(Stored data entries)
====================
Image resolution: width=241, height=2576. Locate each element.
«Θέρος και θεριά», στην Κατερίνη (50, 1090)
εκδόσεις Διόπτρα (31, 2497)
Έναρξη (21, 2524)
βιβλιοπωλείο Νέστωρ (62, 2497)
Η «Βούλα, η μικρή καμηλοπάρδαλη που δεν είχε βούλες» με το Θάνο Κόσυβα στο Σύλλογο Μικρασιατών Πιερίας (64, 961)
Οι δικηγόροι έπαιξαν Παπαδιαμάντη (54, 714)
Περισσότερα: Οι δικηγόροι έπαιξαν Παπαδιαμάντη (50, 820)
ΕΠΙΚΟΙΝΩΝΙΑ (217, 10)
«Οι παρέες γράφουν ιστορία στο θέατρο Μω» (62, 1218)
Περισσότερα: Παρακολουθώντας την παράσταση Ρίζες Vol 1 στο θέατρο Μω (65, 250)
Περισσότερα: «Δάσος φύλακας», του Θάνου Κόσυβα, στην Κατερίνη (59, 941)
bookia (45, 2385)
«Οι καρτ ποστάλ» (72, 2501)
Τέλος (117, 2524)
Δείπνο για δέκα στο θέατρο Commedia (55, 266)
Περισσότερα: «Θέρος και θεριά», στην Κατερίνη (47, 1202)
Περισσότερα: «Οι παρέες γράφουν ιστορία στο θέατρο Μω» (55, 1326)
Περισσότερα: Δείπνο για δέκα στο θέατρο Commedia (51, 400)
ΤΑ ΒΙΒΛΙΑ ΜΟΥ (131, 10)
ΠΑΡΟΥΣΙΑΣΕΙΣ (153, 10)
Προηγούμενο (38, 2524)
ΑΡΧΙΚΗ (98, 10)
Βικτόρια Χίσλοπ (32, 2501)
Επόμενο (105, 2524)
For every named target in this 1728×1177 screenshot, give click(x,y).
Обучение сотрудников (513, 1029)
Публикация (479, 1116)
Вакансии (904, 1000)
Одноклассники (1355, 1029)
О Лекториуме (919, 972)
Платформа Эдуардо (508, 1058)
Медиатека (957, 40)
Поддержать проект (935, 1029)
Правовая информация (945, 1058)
====================
◆ **Exercise requirements**
What is needed here is an exact copy of every record.

◆ **Written response**
Image resolution: width=241, height=2576. Locate each element.
«Θέρος και θεριά», στην Κατερίνη (50, 1090)
εκδόσεις Διόπτρα (31, 2497)
Έναρξη (21, 2524)
βιβλιοπωλείο Νέστωρ (62, 2497)
Η «Βούλα, η μικρή καμηλοπάρδαλη που δεν είχε βούλες» με το Θάνο Κόσυβα στο Σύλλογο Μικρασιατών Πιερίας (64, 961)
Οι δικηγόροι έπαιξαν Παπαδιαμάντη (54, 714)
Περισσότερα: Οι δικηγόροι έπαιξαν Παπαδιαμάντη (50, 820)
ΕΠΙΚΟΙΝΩΝΙΑ (217, 10)
«Οι παρέες γράφουν ιστορία στο θέατρο Μω» (62, 1218)
Περισσότερα: Παρακολουθώντας την παράσταση Ρίζες Vol 1 στο θέατρο Μω (65, 250)
Περισσότερα: «Δάσος φύλακας», του Θάνου Κόσυβα, στην Κατερίνη (59, 941)
bookia (45, 2385)
«Οι καρτ ποστάλ» (72, 2501)
Τέλος (117, 2524)
Δείπνο για δέκα στο θέατρο Commedia (55, 266)
Περισσότερα: «Θέρος και θεριά», στην Κατερίνη (47, 1202)
Περισσότερα: «Οι παρέες γράφουν ιστορία στο θέατρο Μω» (55, 1326)
Περισσότερα: Δείπνο για δέκα στο θέατρο Commedia (51, 400)
ΤΑ ΒΙΒΛΙΑ ΜΟΥ (131, 10)
ΠΑΡΟΥΣΙΑΣΕΙΣ (153, 10)
Προηγούμενο (38, 2524)
ΑΡΧΙΚΗ (98, 10)
Βικτόρια Χίσλοπ (32, 2501)
Επόμενο (105, 2524)
For every named target in this 1728×1177 screenshot, give click(x,y).
Обучение сотрудников (513, 1029)
Публикация (479, 1116)
Вакансии (904, 1000)
Одноклассники (1355, 1029)
О Лекториуме (919, 972)
Платформа Эдуардо (508, 1058)
Медиатека (957, 40)
Поддержать проект (935, 1029)
Правовая информация (945, 1058)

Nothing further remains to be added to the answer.